@dna-codes/dna-react
v0.1.0
Published
React bindings for DNA — DnaProvider, Operation gate, and useOperation hook for authorization, feature flags, and audit logging.
Maintainers
Readme
@dna-codes/dna-react
React bindings for DNA — authorization gates, audit capture, and feature flag integration driven by your operational DNA document.
Installation
npm install @dna-codes/dna-reactPeer dependencies: react >= 18, react-dom >= 18.
Quick start
import { DnaProvider, Operation, useOperation } from '@dna-codes/dna-react'
import operationalDna from './dna/lending/operational.json'
function App() {
return (
<DnaProvider
dna={operationalDna}
userId="alice"
roles={["Underwriter"]}
onAudit={event => console.log(event)}
>
<LoanActions />
</DnaProvider>
)
}
// Declarative gate — renders children only if the current user is permitted
function LoanActions() {
return (
<Operation name="Loan.Approve" fallback={<span>No access</span>}>
<ApproveButton />
</Operation>
)
}
// Imperative hook — for perform() and direct permitted checks
function ApproveButton() {
const { permitted, perform } = useOperation('Loan.Approve')

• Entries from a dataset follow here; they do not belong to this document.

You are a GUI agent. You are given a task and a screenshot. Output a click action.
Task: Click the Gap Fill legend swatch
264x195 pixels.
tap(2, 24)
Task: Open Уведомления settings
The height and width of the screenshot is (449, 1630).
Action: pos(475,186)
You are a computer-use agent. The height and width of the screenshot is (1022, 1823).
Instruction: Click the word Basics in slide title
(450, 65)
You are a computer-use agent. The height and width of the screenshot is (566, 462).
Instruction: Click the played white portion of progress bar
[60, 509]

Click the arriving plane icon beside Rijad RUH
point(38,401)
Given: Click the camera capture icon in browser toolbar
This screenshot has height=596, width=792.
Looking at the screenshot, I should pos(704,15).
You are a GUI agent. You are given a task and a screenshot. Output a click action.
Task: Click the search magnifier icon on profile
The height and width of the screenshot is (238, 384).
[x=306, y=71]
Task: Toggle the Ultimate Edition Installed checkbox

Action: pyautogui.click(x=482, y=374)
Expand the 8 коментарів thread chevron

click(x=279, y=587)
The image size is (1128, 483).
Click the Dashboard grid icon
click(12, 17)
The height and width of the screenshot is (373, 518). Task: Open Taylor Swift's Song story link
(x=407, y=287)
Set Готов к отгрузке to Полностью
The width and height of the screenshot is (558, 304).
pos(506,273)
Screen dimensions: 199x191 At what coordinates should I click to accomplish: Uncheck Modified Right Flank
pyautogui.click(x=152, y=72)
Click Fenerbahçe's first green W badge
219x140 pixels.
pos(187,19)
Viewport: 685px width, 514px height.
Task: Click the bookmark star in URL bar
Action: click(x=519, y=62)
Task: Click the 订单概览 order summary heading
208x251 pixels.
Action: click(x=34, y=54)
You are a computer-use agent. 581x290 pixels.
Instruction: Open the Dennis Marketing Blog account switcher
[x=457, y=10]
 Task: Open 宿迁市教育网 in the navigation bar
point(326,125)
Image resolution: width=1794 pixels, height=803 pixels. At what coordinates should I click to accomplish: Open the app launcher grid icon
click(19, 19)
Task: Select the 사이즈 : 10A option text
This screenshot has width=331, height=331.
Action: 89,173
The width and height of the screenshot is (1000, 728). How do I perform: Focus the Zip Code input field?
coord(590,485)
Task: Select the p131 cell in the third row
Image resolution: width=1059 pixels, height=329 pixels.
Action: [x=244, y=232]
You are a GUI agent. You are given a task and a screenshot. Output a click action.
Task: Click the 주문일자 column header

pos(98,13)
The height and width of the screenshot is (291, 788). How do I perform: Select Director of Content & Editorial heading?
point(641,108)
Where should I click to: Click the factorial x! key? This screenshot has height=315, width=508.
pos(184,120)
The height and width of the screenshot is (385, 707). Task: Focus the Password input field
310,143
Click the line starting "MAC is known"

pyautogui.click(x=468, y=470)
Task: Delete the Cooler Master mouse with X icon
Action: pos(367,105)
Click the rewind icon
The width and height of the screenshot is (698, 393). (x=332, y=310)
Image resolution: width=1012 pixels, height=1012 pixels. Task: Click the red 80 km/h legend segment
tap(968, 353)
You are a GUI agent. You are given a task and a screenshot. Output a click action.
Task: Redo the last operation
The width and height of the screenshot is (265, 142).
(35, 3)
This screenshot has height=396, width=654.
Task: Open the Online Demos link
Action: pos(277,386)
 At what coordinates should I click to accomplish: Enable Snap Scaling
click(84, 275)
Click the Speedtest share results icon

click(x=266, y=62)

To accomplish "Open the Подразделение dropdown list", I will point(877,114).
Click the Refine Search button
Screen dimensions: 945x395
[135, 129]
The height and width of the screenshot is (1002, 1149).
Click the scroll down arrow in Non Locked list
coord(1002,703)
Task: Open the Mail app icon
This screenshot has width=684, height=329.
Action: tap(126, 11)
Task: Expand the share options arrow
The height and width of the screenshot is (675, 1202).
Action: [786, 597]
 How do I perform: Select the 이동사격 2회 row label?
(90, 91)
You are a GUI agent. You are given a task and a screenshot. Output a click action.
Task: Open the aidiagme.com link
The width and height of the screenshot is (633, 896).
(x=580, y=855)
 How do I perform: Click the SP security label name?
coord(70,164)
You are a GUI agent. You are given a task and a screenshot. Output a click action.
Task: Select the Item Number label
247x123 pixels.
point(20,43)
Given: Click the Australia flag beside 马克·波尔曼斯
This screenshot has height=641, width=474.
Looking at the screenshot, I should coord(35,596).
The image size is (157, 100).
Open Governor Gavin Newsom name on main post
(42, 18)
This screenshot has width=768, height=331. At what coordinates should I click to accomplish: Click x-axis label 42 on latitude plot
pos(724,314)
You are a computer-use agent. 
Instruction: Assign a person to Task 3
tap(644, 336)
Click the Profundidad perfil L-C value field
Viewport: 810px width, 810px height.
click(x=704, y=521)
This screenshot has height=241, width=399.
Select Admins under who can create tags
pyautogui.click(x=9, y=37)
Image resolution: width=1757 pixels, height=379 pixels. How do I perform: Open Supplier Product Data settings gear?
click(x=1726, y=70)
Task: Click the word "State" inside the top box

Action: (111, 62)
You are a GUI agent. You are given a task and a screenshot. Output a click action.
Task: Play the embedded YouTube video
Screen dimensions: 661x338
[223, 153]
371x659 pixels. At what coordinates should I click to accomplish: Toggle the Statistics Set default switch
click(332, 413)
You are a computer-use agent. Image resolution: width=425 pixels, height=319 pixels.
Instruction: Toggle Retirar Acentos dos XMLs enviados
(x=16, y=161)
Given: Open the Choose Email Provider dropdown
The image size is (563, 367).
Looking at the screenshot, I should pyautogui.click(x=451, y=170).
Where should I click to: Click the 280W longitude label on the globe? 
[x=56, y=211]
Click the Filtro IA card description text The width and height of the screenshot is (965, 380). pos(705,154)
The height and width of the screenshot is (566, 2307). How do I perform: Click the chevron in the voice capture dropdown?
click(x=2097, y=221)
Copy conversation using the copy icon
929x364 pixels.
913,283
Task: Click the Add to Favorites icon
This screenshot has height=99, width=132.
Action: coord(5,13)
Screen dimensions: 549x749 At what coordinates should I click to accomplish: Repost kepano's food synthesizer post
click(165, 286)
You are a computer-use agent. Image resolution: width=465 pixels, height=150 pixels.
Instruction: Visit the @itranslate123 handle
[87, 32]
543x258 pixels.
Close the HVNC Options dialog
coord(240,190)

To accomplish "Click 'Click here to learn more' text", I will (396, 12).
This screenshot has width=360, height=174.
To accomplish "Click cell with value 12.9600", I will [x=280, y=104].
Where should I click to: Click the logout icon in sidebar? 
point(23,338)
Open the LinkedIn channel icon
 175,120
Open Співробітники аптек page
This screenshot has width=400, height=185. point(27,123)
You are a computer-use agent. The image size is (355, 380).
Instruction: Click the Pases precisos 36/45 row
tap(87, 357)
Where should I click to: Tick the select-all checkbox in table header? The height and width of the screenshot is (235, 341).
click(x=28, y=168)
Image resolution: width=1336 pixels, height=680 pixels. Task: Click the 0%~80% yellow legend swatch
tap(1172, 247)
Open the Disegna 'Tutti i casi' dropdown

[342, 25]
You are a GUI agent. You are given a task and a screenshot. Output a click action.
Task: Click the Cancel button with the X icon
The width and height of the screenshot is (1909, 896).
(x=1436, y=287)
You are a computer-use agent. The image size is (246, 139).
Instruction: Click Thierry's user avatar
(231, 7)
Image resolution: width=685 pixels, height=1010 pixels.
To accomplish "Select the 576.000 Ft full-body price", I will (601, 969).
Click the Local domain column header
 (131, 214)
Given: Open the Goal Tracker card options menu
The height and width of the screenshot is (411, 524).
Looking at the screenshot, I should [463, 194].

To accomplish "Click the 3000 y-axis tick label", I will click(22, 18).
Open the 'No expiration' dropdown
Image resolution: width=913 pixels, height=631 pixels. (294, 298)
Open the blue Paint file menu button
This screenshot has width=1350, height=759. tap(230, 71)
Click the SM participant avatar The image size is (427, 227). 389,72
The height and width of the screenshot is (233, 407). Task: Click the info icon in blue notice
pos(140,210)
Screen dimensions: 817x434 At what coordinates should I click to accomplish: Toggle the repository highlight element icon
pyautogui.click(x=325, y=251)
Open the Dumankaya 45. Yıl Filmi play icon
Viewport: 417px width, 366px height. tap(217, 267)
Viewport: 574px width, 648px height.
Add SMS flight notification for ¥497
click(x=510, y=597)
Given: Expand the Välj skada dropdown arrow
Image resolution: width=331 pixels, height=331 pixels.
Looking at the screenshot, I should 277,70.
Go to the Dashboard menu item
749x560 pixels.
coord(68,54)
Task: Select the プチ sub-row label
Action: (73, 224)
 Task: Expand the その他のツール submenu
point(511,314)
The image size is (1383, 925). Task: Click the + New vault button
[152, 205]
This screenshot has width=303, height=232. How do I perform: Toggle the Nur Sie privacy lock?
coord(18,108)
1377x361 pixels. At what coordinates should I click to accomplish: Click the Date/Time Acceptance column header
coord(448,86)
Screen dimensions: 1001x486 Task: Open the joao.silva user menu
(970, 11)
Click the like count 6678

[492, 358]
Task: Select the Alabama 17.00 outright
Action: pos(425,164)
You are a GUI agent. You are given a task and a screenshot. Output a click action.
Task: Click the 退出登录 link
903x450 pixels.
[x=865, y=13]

async function handleClick() {
const { permitted } = await perform({ loanId: 'LOAN-001' })
if (!permitted) return
// call your API here
}
return <button onClick={handleClick} disabled={!permitted}>Approve</button>
}API
<DnaProvider>
Context root. All <Operation> and useOperation calls must be descendants.
| Prop | Type | Required | Description |
|---|---|---|---|
| dna | OperationalDNA | ✓ | The operational DNA document |
| userId | string | ✓ | Current user's identifier |
| roles | string[] | one of three | Pre-resolved role names (sync, SSR-safe) |
| resolveRoles | (userId) => Promise<string[]> | one of three | Async role resolver (bridges any auth system) |
| store | DnaDataStore | one of three | Resolve roles via link traversal |
| onAudit | (event: AuditEvent) => void | | Audit sink — called on every perform(), fire-and-forget |
| flags | (opName: string) => boolean \| Promise<boolean> | | Feature flag resolver |
<Operation>
Declarative rendering gate. Renders children when the current user is permitted and the flag resolver returns true. Renders fallback otherwise.
<Operation
name="Loan.Approve"
fallback={<span>No access</span>}
loading={<Skeleton />}
>
<ApproveButton />
</Operation>| Prop | Type | Default | Description |
|---|---|---|---|
| name | string | required | Operation name (e.g. "Loan.Approve") |
| fallback | ReactNode | null | Rendered when gate is closed |
| loading | ReactNode | null | Rendered while roles or flags are resolving |
useOperation(name)
Imperative hook. Returns { permitted, perform }.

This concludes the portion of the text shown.